I got several sets of mics with my lathe and was surprised to see no tenth (vernier) lines on a few of them - even a Starrett.  What's the point of a mic that only measures to thousandths?  Is this common, or is there something else I'm missing?


----------



## Holescreek (Nov 26, 2014)

It was very common up through the 60's.  An experienced machinist can usually "read between the lines".  I fully expect someone to jump in ant tell me that's not the right way to do it, but it worked for decades for a lot of machinists. I have drawers full of micrometers without the tenths scales.


----------



## JimDawson (Nov 26, 2014)

+1 what Holescreek said.


----------



## Matt in TN (Nov 26, 2014)

Interesting - thanks.  So if I have a Starrett with no lines and a chinese no-name with lines - which should I use?

The lines make the chinese mic easier to read, but maybe they're not telling me what they're supposed to be telling me...


----------



## Holescreek (Nov 26, 2014)

As with any measuring instrument you need to check it out.  Your Starrett originally came with a 1" diameter standard just for that purpose. If you have access to some gauge blocks you can get a warm fuzzy by checking the measurements at zero, .25",.5" , .875" and 1".  If they're all on the line it's good to go. Most micrometers that haven't been abused will be fine. Sometimes the anvils get worn or the mics get dropped and damage occurs to a few of the threads or the spindle gets knocked out of alignment.  Not all Chinese measuring instruments are bad, just some are.  The issue is figuring out which one you have.
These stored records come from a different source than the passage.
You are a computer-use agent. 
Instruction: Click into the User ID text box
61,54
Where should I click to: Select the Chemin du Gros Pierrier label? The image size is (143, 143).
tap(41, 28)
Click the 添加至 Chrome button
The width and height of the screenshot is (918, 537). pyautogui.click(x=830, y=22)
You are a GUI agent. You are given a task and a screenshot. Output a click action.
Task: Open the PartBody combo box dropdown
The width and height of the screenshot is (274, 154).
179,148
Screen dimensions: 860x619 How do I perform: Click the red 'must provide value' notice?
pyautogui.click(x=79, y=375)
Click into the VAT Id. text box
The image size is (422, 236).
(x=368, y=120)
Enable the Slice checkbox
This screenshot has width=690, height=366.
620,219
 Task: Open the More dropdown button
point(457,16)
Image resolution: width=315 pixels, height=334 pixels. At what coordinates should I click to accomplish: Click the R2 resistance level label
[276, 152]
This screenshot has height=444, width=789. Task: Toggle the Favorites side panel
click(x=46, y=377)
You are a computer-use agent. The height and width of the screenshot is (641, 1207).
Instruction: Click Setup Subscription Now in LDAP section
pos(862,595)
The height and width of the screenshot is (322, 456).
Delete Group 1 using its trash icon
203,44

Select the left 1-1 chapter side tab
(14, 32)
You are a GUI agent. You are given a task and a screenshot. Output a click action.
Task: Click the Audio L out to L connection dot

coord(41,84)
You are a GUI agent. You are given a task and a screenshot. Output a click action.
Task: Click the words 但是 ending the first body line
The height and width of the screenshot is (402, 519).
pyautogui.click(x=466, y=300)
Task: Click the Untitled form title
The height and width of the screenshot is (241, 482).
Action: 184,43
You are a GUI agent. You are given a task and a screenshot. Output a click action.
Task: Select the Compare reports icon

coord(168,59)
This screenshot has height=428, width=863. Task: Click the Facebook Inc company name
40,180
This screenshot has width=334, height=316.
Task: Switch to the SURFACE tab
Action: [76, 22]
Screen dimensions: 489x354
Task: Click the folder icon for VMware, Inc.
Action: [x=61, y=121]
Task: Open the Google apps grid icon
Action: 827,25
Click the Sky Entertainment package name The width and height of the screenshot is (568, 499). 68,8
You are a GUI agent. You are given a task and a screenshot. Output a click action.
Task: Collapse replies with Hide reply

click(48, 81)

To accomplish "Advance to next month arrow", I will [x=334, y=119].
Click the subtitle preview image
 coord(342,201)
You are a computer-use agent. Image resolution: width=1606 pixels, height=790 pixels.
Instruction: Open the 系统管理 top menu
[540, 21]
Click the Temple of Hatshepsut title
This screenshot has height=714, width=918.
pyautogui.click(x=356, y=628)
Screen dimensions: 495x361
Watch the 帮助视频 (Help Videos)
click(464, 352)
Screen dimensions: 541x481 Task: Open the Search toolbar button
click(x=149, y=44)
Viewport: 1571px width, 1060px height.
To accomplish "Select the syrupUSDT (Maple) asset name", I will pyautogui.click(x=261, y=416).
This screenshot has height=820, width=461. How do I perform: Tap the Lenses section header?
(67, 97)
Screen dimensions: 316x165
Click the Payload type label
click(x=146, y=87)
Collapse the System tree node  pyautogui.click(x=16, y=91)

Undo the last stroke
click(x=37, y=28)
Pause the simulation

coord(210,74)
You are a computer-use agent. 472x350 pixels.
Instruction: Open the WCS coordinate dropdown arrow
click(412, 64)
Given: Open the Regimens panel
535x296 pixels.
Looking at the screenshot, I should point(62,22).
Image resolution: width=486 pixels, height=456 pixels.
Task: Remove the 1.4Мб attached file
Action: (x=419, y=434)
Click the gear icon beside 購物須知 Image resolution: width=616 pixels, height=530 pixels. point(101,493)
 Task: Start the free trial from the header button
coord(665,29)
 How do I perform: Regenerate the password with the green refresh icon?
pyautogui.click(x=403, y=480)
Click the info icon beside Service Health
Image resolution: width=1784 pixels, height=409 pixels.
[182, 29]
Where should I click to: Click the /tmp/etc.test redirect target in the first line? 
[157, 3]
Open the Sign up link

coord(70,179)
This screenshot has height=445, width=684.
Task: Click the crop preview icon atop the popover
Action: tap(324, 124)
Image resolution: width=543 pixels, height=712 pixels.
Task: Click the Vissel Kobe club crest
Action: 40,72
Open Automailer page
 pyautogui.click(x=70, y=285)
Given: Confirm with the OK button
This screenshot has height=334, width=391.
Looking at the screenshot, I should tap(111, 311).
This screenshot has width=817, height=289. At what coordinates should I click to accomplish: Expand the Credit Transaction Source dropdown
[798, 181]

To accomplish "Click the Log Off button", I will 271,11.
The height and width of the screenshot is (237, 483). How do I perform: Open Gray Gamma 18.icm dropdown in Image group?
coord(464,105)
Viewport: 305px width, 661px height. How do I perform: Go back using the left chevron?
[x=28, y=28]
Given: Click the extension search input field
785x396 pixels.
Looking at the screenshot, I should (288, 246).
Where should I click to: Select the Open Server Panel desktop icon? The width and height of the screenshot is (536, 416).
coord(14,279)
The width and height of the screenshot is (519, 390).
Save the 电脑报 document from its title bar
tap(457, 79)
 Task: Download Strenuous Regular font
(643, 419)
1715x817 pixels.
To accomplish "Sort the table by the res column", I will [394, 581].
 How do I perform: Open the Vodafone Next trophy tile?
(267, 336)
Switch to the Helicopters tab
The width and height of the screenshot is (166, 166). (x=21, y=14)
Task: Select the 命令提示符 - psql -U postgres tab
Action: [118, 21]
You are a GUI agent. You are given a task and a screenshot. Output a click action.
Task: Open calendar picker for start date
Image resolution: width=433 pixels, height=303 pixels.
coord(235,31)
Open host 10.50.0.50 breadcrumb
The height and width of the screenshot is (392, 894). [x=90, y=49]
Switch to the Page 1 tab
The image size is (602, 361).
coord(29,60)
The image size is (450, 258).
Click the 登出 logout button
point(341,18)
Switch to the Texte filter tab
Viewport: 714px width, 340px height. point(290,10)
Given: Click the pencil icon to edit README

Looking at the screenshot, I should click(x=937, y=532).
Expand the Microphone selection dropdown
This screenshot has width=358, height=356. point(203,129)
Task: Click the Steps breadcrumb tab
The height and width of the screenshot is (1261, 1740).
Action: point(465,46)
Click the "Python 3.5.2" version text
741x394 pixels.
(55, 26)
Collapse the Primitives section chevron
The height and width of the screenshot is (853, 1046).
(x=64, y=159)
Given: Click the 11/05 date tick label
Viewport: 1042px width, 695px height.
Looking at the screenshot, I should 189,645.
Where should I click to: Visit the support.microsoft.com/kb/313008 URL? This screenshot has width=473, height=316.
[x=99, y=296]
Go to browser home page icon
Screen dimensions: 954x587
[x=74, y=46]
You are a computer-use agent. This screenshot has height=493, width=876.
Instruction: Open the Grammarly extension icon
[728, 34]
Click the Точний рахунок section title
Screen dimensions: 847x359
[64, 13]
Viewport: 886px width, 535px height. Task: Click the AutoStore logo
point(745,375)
Checking anvil flatness and parallelism requires the use of an optical flat.


----------



## Uglydog (Nov 28, 2014)

Matt in TN said:


> I got several sets of mics with my lathe and was surprised to see no tenth (vernier) lines on a few of them - even a Starrett.  What's the point of a mic that only measures to thousandths?  Is this common, or is there something else I'm missing?




This is a great question. 
My machine tool Instructor says I spend to much time getting every project exactly accurate and precise. 
He is trying to get us to work within tolerances while making parts.
 Some of the parts require tenths others parts just thousands. 
He calls it "fit for use". 
I'm trying to leave my tenth mics in the drawer, unless I'm working on a part requiring that level of quality.

Daryl
MN


----------



## Wreck™Wreck (Nov 28, 2014)

Uglydog said:


> He is trying to get us to work within tolerances while making parts.
> Some of the parts require tenths others parts just thousands.
> He calls it "fit for use".
> 
> ...


Excellent.
If the customer wants tenth accuracy on "some features of a part" they will put that on the drawing.

Example (that I see daily on drawings)


Tolerances, _*unless otherwise specified*_.
0-6"  
x .00  +- .010
x.000 +- .005
Above 6"  
x .00  +- .020
x .000 +- .010

The important features will look like this:

*Dia, .5002 + 0 - .0005 *(with an arrow pointing to the feature in question)

If you are making a part for yourself then by all means chase the tenths
if it makes you happy. 

I run older CNC (late 90's) lathes everyday, they do not have liquid cooled lead/ball screws, between 7:00 am and Noon the diameters change as they warm up, they couldn't hold tenths in a bucket.


----------